Una vendemmia in anticipo, anche se a macchia di leopardo, seguendo la traiettoria dei (pochi) temporali estivi, con produttori che sono corsi in vigna a inizio agosto per le temperature estreme prolungate. Ma se il mercato soffre a livello nazionale (e non solo), i viticoltori del nostro territorio – spesso piccole, ma storiche e motivate aziende – hanno potuto sorridere per la presenza dei turisti. Che, ben più degli italiani, arrivano in cantina con tanto di corriera, treni e magari pure a piedi e in bici. Ecco le prime cartoline da questa lunga estate calda (anche) sui Colli. Territorio piccolo, terra di Pignoletto, custode di qualità, ma che – spiega il presidente del Consorzio Emilia-Romagna Carlo Piccinini –, non può sfuggire al calo mondiale dei consumi. E in certi casi "fare vino è diventato, più che un mestiere, un hobby costoso".

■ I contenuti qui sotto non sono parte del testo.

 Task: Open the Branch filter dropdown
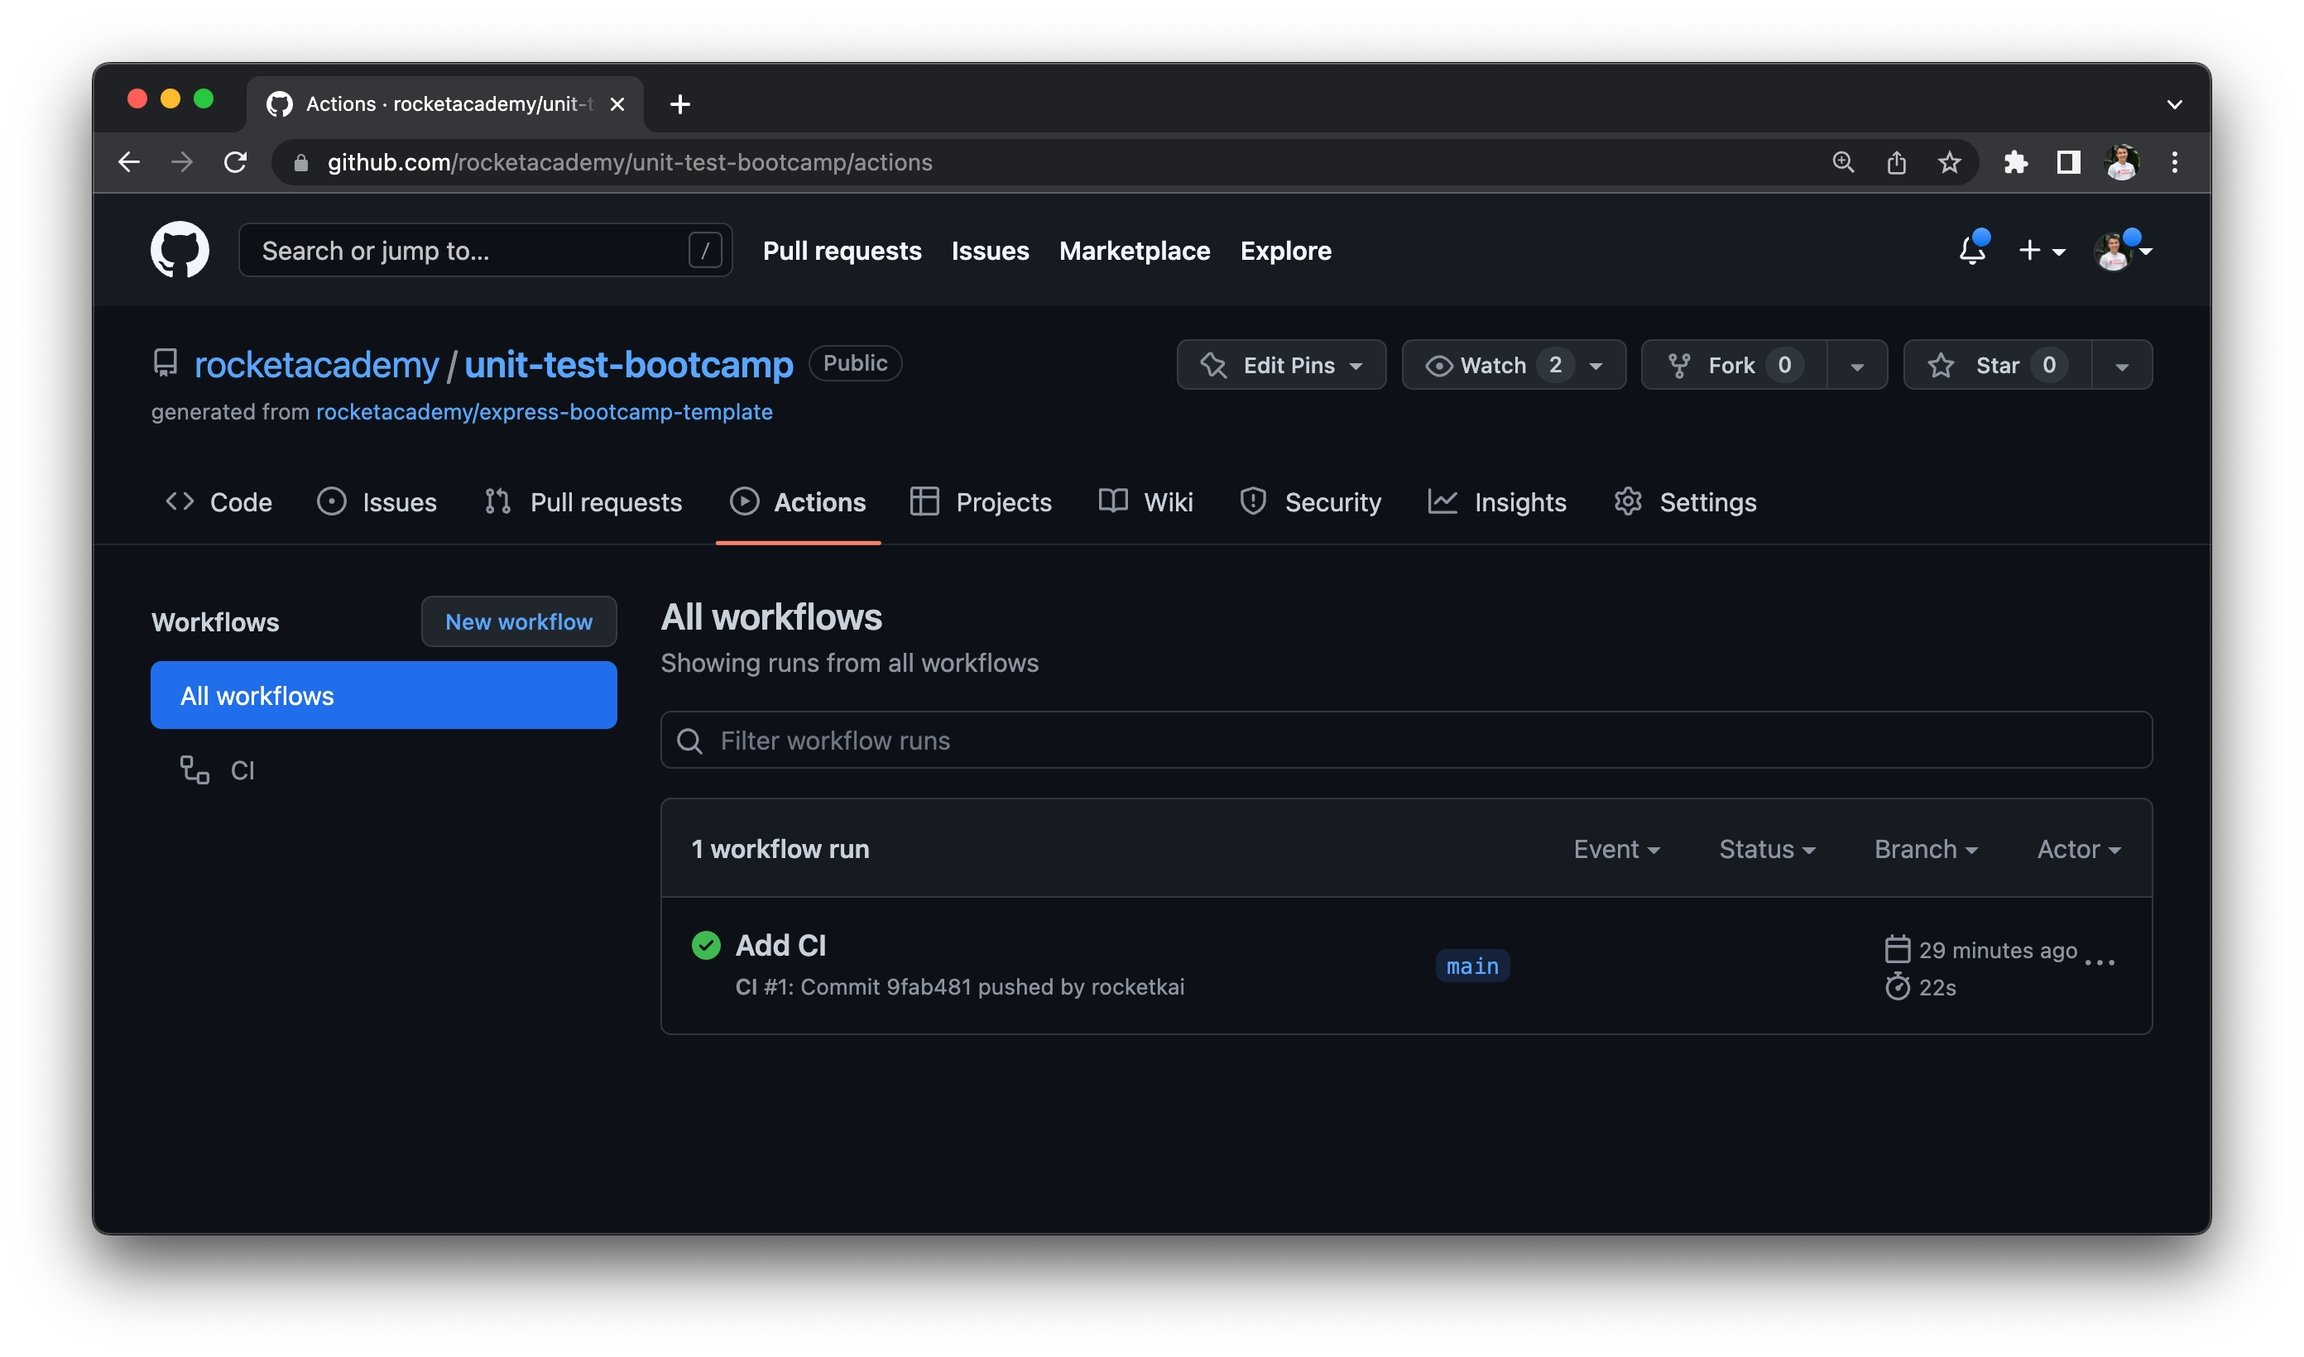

Piccinini, la vendemmia anticipata è la nuova normalità? "Le uve precoci sono state raccolte con anticipo di quasi due settimane. Per quanto riguarda il Pignoletto e i rossi, invece, siamo in anticipo di circa una settimana. Del resto, se noi umani soffriamo con il caldo, vale anche per le viti. E’ sempre più evidente che il cambiamento climatico esiste. Poi certo, chi a luglio ha avuto un po’ di pioggia che ha impedito lo stress idrico ora ha uve di buona qualità".